# Help with Snowboard Size



## Mikeymcg (Jan 29, 2014)

Hi everyone,
I am a very casual snowboarding. Will go recreationally 1-2 times a year.

I am 6'4" and weigh around 195. I have a size 12 foot. I currently have a a 159cm snowboard that I bought a few years ago. From what I read, I really should be riding on a 162 WIDE. My question is if I can get away with using the smaller board on the mountain. Again, I'm not doing anything crazy...just some recreation use. Please advise. Thanks so much for your help.

Mike


----------



## 24WERD (May 9, 2012)

it all depends on the board.

some boards are stiffer as the size goes up

some boards the stiffness stays the same.

Look at the spec and demo it if possible.


----------



## Pigpen (Feb 3, 2013)

You can get away with riding a slightly smaller one, but I wouldn't go too much smaller.. I would recommend you a 161-162W, but you could get away with a 159W all day


----------



## Mikeymcg (Jan 29, 2014)

Unfortunately I do not think my board is WIDE.


----------



## Pigpen (Feb 3, 2013)

I would highly consider a Wide, cause you have size 12 boot.. you're just over the mark where people generally get a wide, I have a size 12 and just got a 155W (park), and I catch a LOT less heel/toe than on my capita 157(non wide)


----------



## vajohn (Jan 12, 2014)

Yeah, length depends on the board type. Though some people will recommend a wide board for size 12, 25.4 is wide enough with size 12 depending on the boots. 2 of my boards are normal width (25.4), the other is a wide (26.1). 

My burton hails and freestyles are pretty much fine on 25.4. Some boots may be longer than mine, the hails are designed to be as small as possible to minimize foot drag on larger boots I believe. According to the charts, my custom x should be a wide version but I don't think I would enjoy that board as much in a wide. On a more freestyle oriented board, like my parkstar, I like the extra width.

Also, I ride bindings with canted footbeds which help just a little more.

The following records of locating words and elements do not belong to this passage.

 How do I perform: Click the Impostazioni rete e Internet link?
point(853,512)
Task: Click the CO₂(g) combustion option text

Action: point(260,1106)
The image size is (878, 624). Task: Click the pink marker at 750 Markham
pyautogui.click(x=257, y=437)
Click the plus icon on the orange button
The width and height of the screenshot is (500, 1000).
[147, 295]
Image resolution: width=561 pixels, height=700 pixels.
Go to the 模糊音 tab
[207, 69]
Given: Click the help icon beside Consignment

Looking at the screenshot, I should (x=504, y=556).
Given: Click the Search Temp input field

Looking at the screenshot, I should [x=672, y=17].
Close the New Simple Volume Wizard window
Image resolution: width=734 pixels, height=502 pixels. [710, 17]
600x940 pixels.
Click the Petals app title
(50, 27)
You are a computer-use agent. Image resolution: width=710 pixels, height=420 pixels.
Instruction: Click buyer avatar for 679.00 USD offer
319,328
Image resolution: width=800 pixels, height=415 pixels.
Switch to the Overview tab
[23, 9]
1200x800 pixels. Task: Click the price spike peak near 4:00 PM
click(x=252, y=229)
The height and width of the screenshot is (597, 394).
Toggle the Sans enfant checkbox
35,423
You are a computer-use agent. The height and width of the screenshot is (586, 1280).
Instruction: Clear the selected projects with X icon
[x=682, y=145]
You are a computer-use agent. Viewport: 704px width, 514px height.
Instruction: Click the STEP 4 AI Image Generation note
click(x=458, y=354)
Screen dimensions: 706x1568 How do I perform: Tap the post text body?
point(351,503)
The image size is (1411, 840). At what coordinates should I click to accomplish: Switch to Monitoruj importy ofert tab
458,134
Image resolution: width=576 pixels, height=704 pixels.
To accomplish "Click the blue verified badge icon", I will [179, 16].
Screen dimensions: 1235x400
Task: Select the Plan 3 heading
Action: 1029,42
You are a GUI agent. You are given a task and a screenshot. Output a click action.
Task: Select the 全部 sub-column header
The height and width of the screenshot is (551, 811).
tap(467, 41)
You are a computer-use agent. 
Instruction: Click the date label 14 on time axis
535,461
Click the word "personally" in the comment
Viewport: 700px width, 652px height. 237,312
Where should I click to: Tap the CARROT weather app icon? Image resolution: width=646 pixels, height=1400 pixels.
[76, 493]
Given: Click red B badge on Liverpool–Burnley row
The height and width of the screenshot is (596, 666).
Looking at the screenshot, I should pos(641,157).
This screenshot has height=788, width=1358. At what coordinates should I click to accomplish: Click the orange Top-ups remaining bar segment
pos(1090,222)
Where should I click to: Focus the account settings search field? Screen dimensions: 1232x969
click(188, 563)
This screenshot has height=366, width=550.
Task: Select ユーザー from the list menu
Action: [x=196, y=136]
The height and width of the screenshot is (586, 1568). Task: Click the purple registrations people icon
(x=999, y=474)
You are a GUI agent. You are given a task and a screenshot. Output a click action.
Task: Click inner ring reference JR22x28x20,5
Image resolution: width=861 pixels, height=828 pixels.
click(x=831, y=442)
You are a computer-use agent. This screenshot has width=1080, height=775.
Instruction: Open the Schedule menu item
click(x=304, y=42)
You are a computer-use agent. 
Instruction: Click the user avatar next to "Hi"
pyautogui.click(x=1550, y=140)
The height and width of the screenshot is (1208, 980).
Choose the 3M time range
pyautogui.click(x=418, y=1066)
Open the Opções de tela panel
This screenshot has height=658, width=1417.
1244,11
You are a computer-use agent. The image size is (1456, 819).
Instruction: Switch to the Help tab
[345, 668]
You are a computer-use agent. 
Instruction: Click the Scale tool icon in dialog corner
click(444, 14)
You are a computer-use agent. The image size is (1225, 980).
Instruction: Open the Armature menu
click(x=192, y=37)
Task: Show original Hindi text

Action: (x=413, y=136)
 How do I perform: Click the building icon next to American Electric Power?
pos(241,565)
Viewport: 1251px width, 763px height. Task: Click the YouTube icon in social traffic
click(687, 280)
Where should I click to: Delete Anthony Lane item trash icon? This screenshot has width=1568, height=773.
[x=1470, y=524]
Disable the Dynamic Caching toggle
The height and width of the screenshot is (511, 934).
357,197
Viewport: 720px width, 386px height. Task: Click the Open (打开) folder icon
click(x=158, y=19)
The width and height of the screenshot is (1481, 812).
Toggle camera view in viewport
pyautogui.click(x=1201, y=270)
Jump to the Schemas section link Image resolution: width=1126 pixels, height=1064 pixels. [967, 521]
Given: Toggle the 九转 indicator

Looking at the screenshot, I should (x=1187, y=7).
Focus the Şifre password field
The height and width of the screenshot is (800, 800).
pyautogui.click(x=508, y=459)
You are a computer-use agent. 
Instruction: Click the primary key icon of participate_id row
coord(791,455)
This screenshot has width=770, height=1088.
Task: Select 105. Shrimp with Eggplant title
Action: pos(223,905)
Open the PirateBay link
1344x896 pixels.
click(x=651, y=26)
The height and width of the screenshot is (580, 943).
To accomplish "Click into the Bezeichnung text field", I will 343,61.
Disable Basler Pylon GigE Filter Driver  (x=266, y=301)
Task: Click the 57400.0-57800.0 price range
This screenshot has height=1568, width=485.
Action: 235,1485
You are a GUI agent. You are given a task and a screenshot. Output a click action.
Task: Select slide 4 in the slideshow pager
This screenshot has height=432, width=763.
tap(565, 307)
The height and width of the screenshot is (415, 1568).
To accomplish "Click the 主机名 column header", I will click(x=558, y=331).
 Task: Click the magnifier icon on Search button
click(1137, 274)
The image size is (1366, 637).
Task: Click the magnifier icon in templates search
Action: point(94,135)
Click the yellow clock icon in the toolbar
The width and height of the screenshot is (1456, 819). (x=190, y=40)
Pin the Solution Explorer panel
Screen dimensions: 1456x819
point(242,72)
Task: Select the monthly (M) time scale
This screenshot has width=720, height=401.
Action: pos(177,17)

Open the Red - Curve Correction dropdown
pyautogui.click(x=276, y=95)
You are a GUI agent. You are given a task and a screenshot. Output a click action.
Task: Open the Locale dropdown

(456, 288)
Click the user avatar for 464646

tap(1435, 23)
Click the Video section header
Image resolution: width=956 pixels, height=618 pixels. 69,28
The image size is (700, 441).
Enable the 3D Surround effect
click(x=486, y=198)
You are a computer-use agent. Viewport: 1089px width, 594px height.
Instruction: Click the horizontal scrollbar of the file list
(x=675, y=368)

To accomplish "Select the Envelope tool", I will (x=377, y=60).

I hardly ever catch on my custom x, just occasionally on sloppy spring crud.


----------



## justinthorpe (Oct 31, 2013)

I ride a Forum Recon 161 with size 11 Burton Imprint 1's & I get no toe drag at all. A 161 would probably suit you well, either that or the 162...


----------



## Mikeymcg (Jan 29, 2014)

So I have a MLY Ultimate 159 and size 14 5150 boots. I literally can't find anything on the specs of this board. Bought it about 7 years ago from a friend. 

Also, if I am just riding a couple of times a year can I get a 5150 board? I realize there are better brands out there but really can't spend a lot of money on a board.

Also looking at this board . On Sale Morrow Radium Wide Snowboard 163 up to 45% off


----------



## vajohn (Jan 12, 2014)

That morrow should be fine if you only ride a few times a year or even more, and should fit a size 14 with 26.8 width. But you might want to find a set of boots in size 12 on sale if that is your foot size. I just bought a board and boots from them for my nephew who is a beginner for about $220 shipped. It came really fast, and I'm very impressed with what I got him for less than what I would spend on a set of bindings for myself.


----------



## justinthorpe (Oct 31, 2013)

Thats a great deal actually! :yahoo:


----------